The study, “Negative metacognitive beliefs predict sexual distress over and above pain in women with endometriosis,” was published in the Archives of Women’s Mental Health.
Endometriosis is a chronic inflammatory disease caused by the abnormal growth of womb cells outside the uterus, estimated to affect up to 10 percent of all women of reproductive age.
The condition is usually associated with chronic pelvic pain, infertility, painful or irregular menstrual cycles (dysmenorrhea), painful bowel movements (dyschezia) and/or urination (dysuria), painful sexual intercourse (dyspareunia), mental health issues, and low quality of life.
Among women with endometriosis, chronic pain and painful sexual intercourse are major contributors to sexual dysfunction, which includes less sexual desire and/or lubrication, arousal difficulties, and orgasm disorders.
However, very few studies focused on evaluating sexual distress, defined as negative feelings toward sexual life, including worry, anger, guilt, frustration, and dissatisfaction, in these women.

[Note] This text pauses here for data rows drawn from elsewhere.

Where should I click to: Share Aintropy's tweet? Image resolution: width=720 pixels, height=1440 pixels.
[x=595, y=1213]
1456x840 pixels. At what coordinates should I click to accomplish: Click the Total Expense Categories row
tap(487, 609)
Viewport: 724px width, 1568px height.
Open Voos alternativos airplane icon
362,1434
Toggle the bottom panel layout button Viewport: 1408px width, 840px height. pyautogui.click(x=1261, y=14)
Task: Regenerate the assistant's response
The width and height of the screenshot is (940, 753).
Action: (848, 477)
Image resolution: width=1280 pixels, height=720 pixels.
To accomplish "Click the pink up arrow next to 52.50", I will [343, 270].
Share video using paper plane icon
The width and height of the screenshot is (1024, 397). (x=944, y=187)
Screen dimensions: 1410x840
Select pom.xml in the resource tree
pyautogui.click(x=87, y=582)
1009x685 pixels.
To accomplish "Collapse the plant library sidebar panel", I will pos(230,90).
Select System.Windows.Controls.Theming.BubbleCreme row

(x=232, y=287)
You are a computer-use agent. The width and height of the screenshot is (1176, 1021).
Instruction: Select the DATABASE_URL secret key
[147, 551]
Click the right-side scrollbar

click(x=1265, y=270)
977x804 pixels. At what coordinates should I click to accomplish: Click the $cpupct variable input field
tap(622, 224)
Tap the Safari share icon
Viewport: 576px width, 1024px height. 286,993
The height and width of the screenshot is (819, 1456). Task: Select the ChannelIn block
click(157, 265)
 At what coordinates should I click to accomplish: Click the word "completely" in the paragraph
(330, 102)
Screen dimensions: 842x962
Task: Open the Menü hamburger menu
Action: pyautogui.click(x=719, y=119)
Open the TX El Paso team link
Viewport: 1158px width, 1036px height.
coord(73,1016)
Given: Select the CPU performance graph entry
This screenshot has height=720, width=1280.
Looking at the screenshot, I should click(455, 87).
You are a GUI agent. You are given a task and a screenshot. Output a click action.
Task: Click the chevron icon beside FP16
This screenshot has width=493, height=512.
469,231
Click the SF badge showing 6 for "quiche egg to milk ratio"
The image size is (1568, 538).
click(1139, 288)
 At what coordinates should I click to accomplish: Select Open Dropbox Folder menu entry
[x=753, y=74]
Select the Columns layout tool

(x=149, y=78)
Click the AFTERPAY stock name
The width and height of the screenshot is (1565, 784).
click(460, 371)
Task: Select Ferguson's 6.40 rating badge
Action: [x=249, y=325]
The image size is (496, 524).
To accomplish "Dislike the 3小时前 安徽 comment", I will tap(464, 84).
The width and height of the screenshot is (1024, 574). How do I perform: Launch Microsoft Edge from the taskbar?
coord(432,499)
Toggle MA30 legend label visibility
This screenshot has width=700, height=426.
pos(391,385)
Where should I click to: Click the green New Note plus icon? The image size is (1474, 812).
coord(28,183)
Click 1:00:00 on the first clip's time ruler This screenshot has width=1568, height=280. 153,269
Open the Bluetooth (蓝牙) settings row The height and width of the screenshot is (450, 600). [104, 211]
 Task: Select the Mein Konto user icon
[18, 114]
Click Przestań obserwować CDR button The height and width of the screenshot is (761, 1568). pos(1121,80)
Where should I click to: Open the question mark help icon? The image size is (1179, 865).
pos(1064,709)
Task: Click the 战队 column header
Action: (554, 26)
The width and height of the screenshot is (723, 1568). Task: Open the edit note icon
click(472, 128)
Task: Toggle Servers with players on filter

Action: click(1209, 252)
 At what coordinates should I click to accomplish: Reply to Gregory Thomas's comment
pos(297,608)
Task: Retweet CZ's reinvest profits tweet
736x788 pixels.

In this study, researchers set out to explore whether painful sexual intercourse, general chronic pain, and negative beliefs could be good predictors of sexual distress in a group of women with endometriosis.
The cross-sectional study enrolled 96 women between the ages of 22 and 51 with a confirmed diagnosis of endometriosis.
Demographic and clinical data were gathered through structured surveys. Negative beliefs were assessed by the Metacognitions Questionnaire and sexual distress were assessed by the Female Sexual Distress Scale-R. Chronic pain intensity was measured with a numeric rating scale.
Most women reported experiencing generalized chronic pain (81%), painful sexual intercourse (66%), and sexual distress (76%) in the three months leading up to the study.
Correlation analysis revealed that negative beliefs, but not chronic pain nor painful sexual intercourse, were good predictors of sexual distress in women with endometriosis.
“Our findings showed that dyspareunia and chronic pain have no impact on sexual distress in this population. This means that women who reported sexual distress did not differ from women who did not report sexual distress as regards to dyspareunia and chronic pain,” the researchers wrote.
“We can conclude that sexual health is not merely the absence of pain during sexual intercourse. Women with sexual distress, even if not reporting dyspareunia or chronic pain, should be kept into account for sexual health enhancement,” they added. “Treatments should not be limited to the improvement of sexual functioning but include psychological and cognitive focus. Metacognitive therapy may be beneficial for women with sexual distress related to endometriosis.”